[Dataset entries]
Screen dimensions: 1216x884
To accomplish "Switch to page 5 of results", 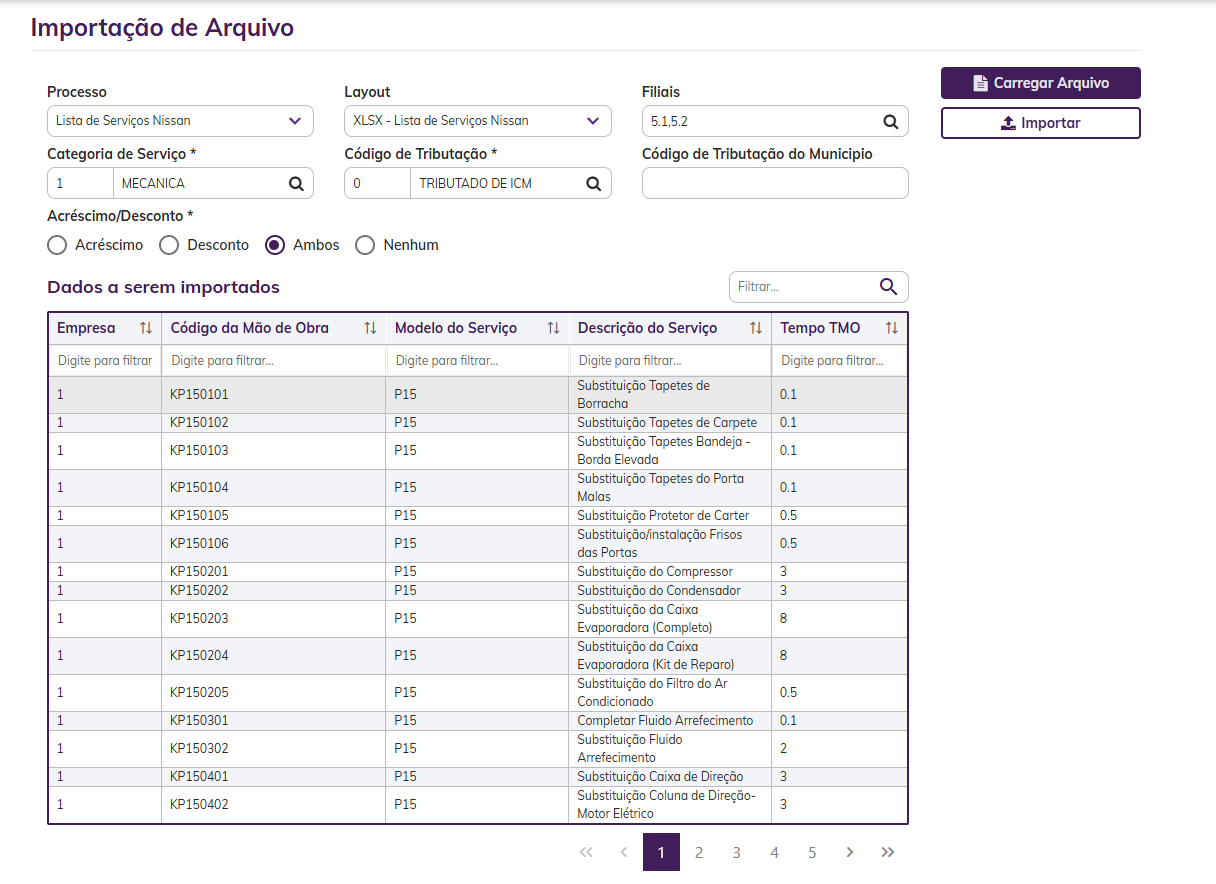I will pos(812,852).
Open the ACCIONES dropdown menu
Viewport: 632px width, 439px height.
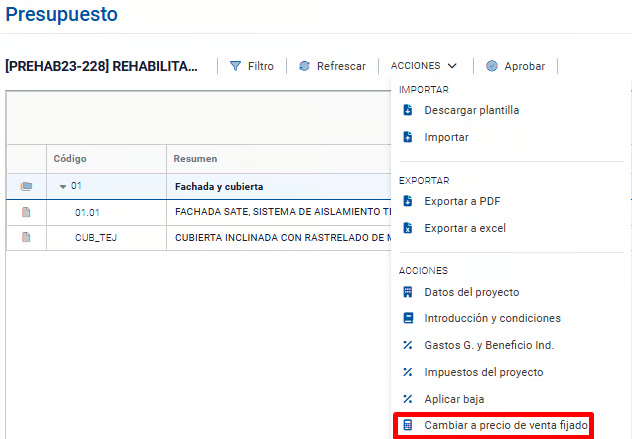[424, 66]
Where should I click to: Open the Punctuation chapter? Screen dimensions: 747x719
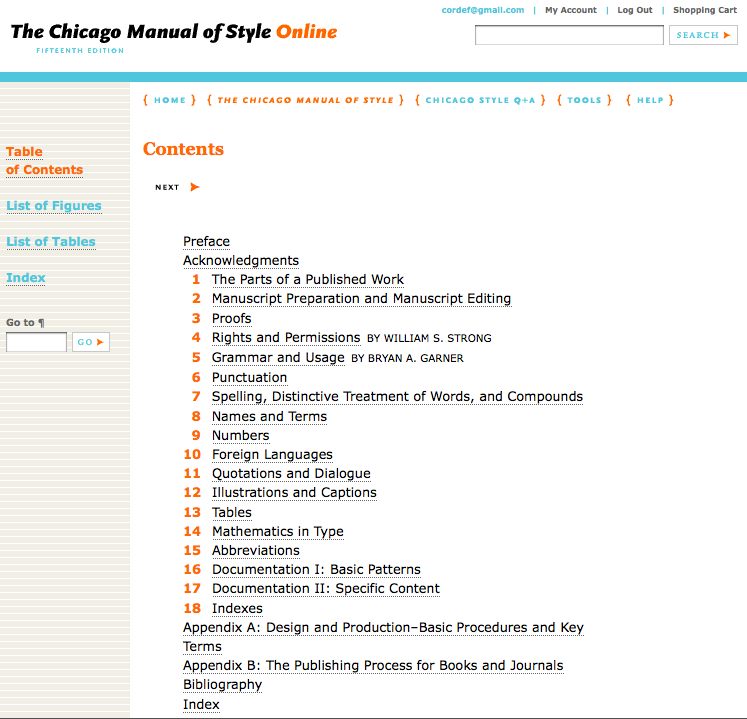coord(249,378)
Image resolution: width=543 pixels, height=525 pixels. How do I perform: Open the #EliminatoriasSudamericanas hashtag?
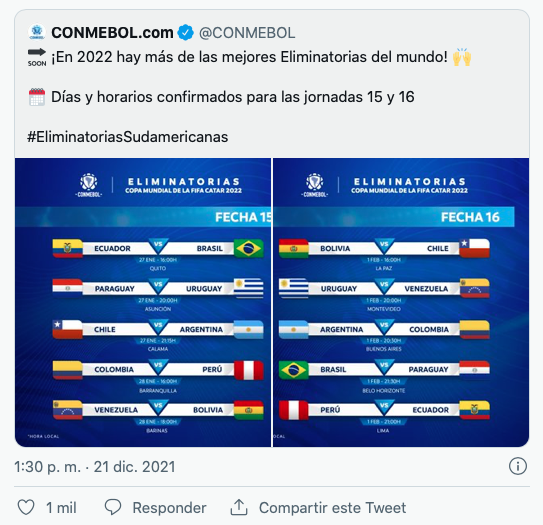pos(127,137)
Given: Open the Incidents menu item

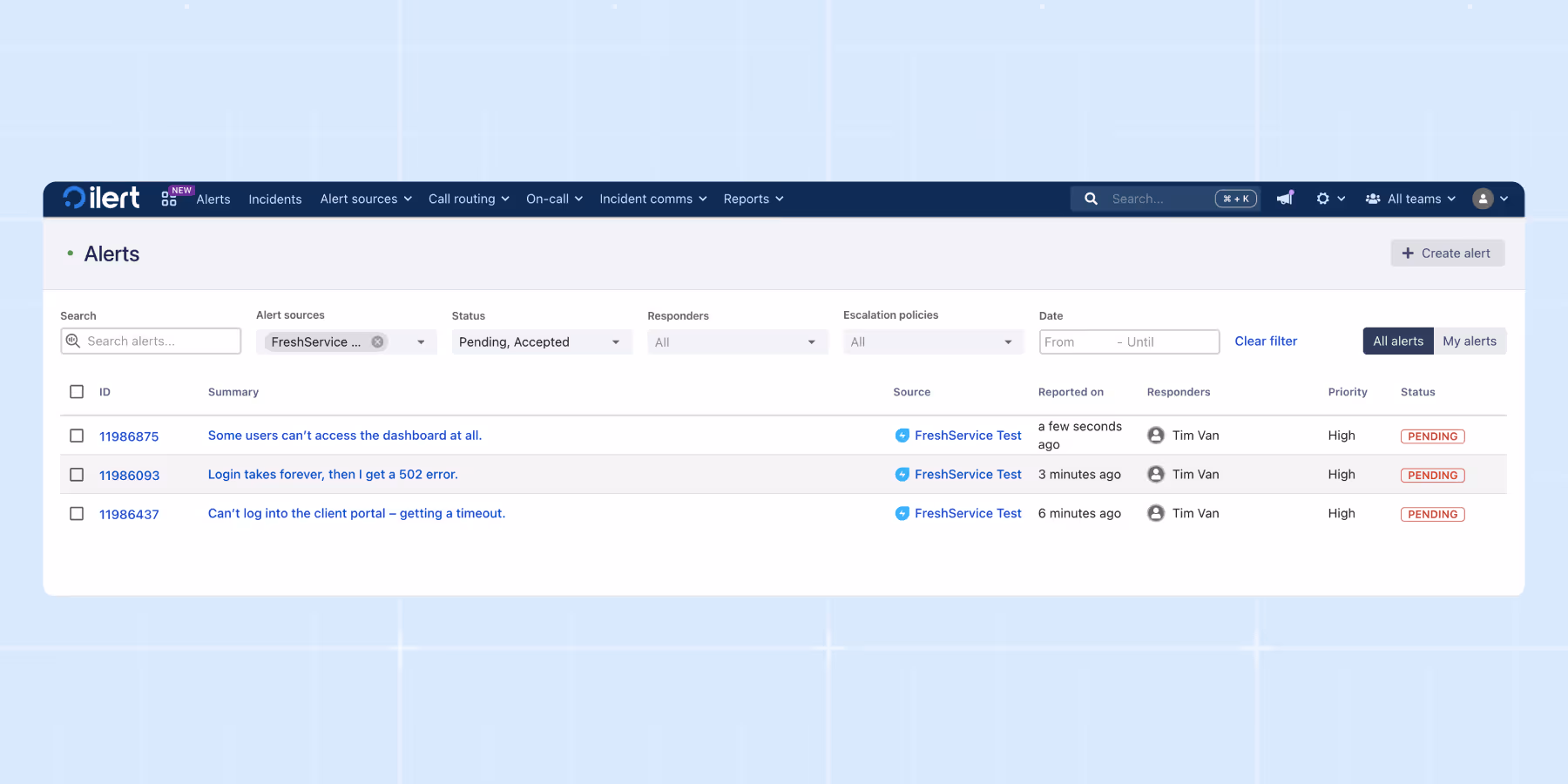Looking at the screenshot, I should point(275,199).
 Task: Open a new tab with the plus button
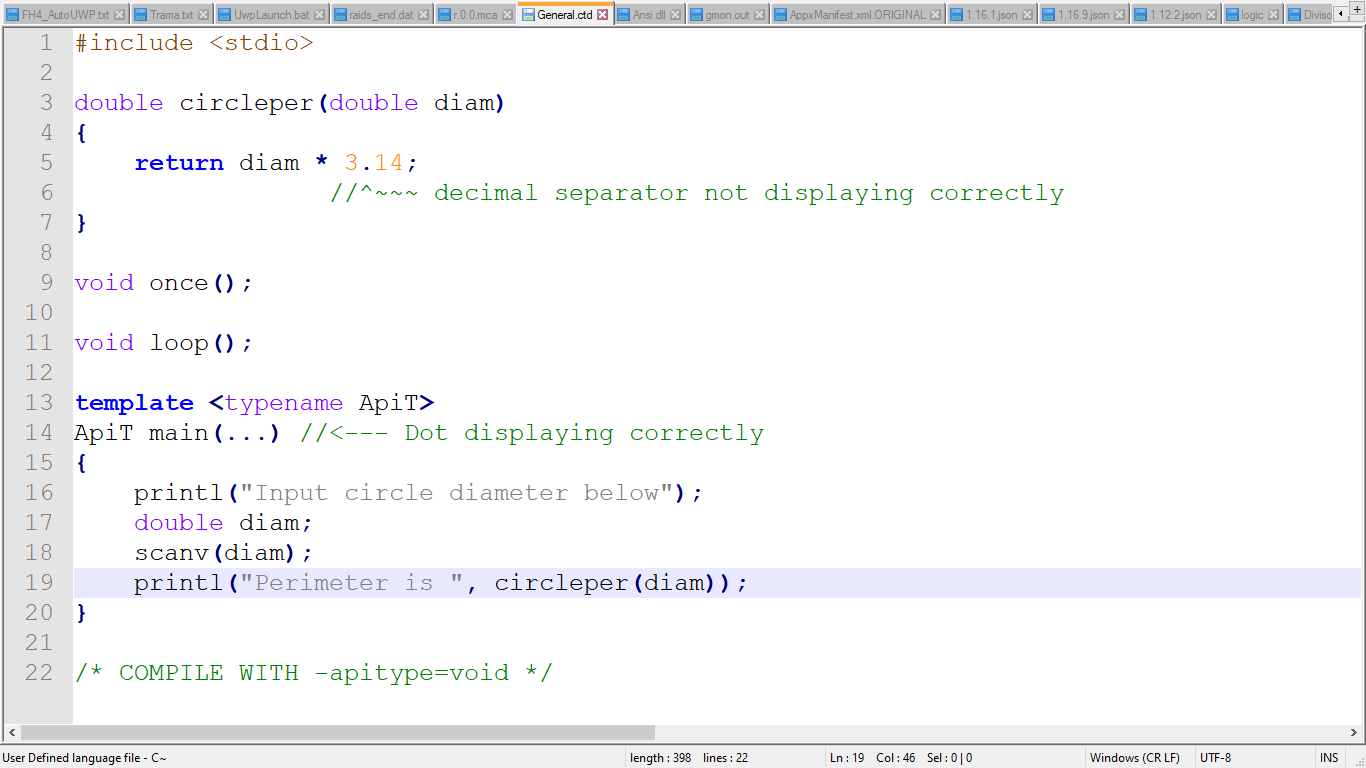click(1356, 8)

WHAT YOU ARE ASKED TO DO: Return word for word the line bearing "Given: Open the Incidents menu item" and every later line of the entries, but none of the pictures.

REPLY TO THE EXERCISE:
Given: Open the Incidents menu item

Looking at the screenshot, I should point(275,199).
 Task: Open a new tab with the plus button
click(1356, 8)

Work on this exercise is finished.